Recently, four Chinese human rights activists have disappeared from their homes after having organized calls for justice and national dialogue on political change. Since Chinese premier Law Peng “reintroduced controls on religious activity” 14 people were arrested in a rural village in Henan province. Seven were apparently foreigners but seven others were members of a “local house church” (“Unpaid prison laborers boost Chinese exports,” The Irish Democrat, 10 Mar. 1994, 13).
Universalizing condoms — or AIDS?
Mechai Veravaidya has his bets covered in all directions. Not only has he benefited handsomely from feeding USAID funds through his own business, the Community Development Association, for population control in his home country of Thailand, but now there is a chance to expand his business ventures into China.
Smiling Mechai, known in Thailand as “The Condom Man,” is after all, a venturesome entrepreneur. Hand in hand with the other world money-men, Mechai is eyeing China’s millions as a source of millions of dollars. In Mechai’s cost/benefit analysis, it would be reasonable to assume that millions of condoms could be sold in the ready market provided by a state-enforced population program. After all Mechai hasn’t been given a chair at Harvard University for lack of astuteness.
Now comes the condom master as a restauranteur — another form of entrepreneur after all. Beijing is about to benefit from the presence of one of Mechai’s chain of restaurants, “Cabbages and Condoms.” In conjunction with China’s Family Planning Association, Mechai’s restaurant will open in March. As the man who almost “singlehandedly engineered Thailand’s successful family planning campaign,” he has hopes of expanding his entrepreneural ventures to Hanoi next.
Beijing can now ‘enjoy’ the sight of Mechai marching grandly down the street in his condom costume ‘desensitizing’ the Chinese on sexual issues just as he bragged about desensitizing his fellow Thais. Of course, the desensitized Thais also suffer from one of the world’s highest incidents of AIDS — which for Mechai — only expanded his market. “One day,” he bragged, “we’ll have more of our restaurants than McDonalds…Well, outside America anyway” (excerpts from David Schlesinger, “Thailand’s Mr. Condom to open restaurant in China,” Reuter, 21 Feb. 1994).
Women mourn spontaneous pregnancy loss
Researchers at a hospital offering genetic counseling and second-trimester abortion services conclude that: “Women who terminate a wanted pregnancy because of fetal defect are just as likely to grieve afterward as are women who experience a late spontaneous pregnancy loss.”

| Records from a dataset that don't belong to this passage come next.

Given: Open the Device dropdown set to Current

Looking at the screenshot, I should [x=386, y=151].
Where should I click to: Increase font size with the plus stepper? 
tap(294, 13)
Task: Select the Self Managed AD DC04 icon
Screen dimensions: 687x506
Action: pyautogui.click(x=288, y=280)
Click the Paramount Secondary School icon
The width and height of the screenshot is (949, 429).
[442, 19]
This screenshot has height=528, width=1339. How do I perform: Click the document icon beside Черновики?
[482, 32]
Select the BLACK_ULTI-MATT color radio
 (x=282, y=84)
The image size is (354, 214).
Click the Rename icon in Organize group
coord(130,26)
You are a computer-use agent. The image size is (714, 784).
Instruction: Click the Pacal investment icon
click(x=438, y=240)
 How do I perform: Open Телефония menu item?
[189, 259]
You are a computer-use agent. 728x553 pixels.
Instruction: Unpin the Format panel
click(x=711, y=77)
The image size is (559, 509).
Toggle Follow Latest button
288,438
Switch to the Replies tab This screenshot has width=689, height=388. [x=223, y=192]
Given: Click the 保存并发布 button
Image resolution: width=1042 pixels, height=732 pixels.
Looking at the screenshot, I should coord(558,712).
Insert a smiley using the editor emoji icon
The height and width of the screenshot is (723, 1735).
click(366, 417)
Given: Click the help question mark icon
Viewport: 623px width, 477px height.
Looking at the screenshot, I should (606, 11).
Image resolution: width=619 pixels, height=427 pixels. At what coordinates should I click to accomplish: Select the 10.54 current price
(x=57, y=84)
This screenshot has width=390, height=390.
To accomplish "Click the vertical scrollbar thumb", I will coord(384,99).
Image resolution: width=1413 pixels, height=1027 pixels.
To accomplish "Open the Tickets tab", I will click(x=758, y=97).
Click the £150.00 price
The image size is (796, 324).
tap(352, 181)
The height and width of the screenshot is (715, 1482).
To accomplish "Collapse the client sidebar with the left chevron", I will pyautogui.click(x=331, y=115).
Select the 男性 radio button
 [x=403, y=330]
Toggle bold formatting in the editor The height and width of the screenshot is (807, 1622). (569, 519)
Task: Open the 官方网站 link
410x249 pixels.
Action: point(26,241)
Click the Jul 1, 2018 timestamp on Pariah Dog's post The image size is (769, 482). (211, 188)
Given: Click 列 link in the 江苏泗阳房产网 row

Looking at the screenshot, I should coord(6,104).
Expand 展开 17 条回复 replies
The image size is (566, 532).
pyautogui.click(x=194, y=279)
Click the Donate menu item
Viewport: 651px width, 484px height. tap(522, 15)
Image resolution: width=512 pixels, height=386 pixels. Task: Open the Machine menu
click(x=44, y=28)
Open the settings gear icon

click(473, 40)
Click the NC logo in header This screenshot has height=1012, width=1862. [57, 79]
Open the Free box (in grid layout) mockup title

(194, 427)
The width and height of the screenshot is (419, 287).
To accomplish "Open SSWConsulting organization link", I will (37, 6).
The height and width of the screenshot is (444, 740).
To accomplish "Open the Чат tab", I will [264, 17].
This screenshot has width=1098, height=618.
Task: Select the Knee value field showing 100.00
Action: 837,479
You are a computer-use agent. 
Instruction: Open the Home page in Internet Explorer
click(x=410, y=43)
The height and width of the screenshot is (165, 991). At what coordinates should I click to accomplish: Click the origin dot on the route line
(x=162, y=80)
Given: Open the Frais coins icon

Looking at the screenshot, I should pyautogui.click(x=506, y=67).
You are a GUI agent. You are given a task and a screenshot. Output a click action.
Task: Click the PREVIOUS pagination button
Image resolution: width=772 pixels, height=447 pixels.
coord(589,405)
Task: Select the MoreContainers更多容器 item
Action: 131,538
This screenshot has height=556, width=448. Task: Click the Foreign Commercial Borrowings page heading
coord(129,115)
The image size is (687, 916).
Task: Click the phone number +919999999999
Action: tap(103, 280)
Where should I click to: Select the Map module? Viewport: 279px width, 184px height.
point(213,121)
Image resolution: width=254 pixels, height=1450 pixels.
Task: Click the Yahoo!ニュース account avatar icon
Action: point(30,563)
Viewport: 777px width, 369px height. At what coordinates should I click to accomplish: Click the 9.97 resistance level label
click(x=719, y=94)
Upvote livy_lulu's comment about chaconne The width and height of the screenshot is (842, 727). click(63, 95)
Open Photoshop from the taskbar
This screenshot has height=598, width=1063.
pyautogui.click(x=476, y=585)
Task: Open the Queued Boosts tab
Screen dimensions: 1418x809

Twenty-three women who had an abortion after discovering they were carrying a defective child, when compared with women who suffered a late spontaneous abortion, reported the same grief reactions without “significant difference[s] between the groups.” Both groups also showed “some signs of depression.” The researchers advised, “women who decide to terminate pregnancies for fetal anomalies should be offered anticipatory guidance routinely…, and at times referral for psychiatric intervention” (Family Planning Perspectives, Nov./Dec. 1993, 243).